The fact that, for an annual fee, housesitting sites offer accommodation to people looking for places to stay across the world in return for pet or plant care is one of the few genuine wonders of life in 2023. But what if no one likes the sound of you?

It’s a funny business, trying to make your home and menagerie sound appealing while remaining truthful, though some site users apparently agonised less than I did: “Frankly, he’s not a very nice cat,” I read on one ad.

Mine led with the garden – authentically lovely in June when I posted; a scrubby tangle now – plus fresh eggs and our profligate streaming service offering. I confessed to Oscar the dog’s unholy wake-ups and, unable to use any of the site’s preferred descriptions for him – “fun-loving”, “friendly”, “loves cuddles” – I chose “peaceful” (broadly accurate, except at mealtimes and 5am).
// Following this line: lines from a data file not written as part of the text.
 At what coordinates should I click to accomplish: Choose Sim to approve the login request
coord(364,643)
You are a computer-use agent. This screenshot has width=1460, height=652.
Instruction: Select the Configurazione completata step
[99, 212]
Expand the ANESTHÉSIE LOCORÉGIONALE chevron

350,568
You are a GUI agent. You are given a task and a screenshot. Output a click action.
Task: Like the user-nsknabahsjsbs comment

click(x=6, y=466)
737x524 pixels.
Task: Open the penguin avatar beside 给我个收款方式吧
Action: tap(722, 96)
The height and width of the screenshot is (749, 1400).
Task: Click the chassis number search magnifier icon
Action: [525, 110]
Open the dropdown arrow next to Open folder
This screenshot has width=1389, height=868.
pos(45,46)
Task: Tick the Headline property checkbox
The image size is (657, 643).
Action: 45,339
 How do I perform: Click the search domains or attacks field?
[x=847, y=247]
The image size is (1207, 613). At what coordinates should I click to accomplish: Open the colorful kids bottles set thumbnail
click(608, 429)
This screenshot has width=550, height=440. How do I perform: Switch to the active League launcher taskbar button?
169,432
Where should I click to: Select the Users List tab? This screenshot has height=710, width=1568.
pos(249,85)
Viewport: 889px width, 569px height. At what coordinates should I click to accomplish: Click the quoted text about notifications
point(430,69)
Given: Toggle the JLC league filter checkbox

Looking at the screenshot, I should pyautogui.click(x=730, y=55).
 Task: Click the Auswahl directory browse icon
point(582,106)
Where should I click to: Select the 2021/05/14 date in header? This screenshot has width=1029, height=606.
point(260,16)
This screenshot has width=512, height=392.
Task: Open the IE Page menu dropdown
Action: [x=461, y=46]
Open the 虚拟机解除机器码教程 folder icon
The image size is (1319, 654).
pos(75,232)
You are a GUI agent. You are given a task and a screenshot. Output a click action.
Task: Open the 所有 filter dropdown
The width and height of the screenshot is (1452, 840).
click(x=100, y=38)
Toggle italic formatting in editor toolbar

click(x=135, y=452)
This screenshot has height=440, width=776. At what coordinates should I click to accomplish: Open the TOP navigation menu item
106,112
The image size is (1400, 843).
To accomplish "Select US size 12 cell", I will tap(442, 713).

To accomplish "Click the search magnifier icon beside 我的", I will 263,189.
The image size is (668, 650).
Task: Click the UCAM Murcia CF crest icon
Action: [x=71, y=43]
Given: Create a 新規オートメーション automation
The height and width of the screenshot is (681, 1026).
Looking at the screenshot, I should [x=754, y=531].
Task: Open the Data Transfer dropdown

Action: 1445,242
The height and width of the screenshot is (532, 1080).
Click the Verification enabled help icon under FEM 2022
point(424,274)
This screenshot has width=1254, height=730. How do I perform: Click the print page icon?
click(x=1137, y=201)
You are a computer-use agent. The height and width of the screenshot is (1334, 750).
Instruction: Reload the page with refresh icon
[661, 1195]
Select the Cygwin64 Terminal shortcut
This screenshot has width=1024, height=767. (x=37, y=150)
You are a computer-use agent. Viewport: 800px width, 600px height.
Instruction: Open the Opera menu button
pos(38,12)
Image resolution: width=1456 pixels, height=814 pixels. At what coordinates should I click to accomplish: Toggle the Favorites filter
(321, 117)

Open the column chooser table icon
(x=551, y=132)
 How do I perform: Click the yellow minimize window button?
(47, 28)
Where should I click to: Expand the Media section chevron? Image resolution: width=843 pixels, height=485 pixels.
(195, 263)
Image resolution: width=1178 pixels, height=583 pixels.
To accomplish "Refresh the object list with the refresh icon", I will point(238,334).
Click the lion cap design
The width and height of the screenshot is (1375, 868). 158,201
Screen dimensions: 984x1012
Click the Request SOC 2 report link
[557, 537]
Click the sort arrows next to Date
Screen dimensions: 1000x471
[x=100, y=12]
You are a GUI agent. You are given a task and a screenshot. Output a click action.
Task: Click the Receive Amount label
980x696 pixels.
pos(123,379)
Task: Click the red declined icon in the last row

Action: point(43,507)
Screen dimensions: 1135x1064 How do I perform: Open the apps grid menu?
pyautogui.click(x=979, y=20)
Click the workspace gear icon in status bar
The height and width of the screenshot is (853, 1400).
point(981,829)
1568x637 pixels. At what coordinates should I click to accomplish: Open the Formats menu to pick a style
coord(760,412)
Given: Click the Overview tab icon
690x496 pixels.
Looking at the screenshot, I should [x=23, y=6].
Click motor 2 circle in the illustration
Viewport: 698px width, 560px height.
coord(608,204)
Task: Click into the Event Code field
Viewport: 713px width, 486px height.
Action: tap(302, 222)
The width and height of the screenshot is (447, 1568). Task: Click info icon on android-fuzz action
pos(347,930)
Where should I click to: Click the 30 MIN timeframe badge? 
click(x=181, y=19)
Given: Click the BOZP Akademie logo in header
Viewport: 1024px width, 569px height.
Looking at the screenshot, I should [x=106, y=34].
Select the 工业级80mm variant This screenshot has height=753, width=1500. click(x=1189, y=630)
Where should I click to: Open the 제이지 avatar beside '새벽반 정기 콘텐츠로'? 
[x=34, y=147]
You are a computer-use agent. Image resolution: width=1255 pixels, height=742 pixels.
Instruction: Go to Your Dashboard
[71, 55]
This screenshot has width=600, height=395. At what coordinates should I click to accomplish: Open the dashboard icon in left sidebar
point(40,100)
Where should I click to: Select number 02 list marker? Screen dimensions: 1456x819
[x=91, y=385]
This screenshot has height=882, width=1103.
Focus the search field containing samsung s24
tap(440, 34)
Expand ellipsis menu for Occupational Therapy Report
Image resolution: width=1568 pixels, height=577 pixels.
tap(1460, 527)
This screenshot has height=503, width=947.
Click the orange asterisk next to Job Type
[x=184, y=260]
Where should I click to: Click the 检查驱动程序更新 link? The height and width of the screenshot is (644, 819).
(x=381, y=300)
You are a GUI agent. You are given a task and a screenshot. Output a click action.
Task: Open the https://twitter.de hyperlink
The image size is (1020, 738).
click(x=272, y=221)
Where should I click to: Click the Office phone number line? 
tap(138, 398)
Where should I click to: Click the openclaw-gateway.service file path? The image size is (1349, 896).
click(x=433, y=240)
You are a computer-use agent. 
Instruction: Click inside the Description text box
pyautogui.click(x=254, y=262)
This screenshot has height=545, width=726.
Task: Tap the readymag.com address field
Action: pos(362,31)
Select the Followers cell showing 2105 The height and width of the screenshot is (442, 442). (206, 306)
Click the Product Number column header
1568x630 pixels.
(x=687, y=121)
I skirted other minor domestic issues: the tap that needs a wrench to turn it on, the coffee machine that has declared war on its own drip tray and the robot vacuum cleaner plotting to kill us.

Despite that, we drew no interest for weeks. One potential sitter found a better offer; another I approached, pleading our case, ghosted me. But just as my saintly stepfather agreed to step in and save our holiday, an angel materialised, inexplicably fine with dawn wake-ups and the bath wrench (which I admitted to on our pre-sit video call).

L tended lovingly to all our pets’ complex needs, providing regular pictures of Oscar’s scathing death stare, and even tamed some of the garden chaos. It made for a miraculously relaxing break. The only problem is, I fear everyone – from the neighbours to our sex-pest tortoise – is disappointed that we came home.